━━ Given data ━━
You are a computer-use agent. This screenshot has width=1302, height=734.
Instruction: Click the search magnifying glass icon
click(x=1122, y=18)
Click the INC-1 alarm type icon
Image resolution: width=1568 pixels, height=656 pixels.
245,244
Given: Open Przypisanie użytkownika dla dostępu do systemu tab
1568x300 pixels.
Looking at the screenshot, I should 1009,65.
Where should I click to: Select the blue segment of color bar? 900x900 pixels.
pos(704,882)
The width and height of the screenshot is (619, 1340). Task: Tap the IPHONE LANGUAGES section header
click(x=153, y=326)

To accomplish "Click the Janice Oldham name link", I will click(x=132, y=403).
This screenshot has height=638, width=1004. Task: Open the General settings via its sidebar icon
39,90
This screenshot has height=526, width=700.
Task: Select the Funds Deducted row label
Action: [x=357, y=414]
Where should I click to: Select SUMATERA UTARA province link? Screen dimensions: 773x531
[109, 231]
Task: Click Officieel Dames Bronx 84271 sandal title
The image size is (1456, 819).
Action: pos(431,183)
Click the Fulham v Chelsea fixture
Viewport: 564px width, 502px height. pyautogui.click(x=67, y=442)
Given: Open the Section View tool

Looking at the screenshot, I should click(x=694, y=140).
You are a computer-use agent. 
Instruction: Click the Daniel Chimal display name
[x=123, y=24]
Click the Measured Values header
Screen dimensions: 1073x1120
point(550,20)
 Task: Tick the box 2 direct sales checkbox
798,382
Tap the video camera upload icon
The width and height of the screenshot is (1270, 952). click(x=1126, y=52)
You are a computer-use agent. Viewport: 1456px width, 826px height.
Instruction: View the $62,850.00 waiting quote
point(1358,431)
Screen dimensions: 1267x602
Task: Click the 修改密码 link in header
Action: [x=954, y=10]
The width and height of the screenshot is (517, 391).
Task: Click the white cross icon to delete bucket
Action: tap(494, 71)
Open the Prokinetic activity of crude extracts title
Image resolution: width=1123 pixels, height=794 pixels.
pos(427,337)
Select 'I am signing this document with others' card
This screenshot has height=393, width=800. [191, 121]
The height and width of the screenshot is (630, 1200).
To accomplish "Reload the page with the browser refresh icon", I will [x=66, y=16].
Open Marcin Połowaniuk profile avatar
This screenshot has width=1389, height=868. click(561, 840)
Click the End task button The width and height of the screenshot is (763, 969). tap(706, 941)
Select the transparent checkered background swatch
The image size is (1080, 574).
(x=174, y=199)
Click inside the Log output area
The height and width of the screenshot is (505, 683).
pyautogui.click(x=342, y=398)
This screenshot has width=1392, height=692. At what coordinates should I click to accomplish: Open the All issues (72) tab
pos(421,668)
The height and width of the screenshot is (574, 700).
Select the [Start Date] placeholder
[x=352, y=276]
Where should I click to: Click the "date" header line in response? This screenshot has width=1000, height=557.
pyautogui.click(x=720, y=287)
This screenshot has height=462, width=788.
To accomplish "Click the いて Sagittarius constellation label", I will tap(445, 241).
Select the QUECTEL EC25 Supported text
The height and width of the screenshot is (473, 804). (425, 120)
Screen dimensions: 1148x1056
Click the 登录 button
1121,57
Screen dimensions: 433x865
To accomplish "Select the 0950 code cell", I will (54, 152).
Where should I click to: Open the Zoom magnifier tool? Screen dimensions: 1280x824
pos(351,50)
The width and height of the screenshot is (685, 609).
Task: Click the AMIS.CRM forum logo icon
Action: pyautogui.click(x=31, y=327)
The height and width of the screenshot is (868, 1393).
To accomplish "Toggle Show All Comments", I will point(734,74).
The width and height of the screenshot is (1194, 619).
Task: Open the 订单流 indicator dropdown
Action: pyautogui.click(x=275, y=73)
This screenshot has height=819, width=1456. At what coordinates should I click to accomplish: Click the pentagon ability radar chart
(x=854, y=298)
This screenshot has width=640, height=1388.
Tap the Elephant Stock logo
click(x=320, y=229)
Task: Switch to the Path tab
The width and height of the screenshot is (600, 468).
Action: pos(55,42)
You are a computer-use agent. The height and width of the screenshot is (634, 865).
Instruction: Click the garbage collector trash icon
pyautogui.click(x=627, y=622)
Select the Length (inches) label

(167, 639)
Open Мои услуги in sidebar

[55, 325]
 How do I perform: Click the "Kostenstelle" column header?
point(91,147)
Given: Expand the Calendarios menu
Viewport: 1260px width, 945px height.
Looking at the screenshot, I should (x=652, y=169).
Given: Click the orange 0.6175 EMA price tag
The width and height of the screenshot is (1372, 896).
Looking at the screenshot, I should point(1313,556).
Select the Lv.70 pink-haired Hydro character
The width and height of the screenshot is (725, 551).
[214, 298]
━━━
Problem
From the lines above, copy those that contain the word "agent".

Task response
You are a computer-use agent. This screenshot has width=1302, height=734.
You are a computer-use agent. 
You are a computer-use agent. Viewport: 1456px width, 826px height.
You are a computer-use agent. The height and width of the screenshot is (634, 865).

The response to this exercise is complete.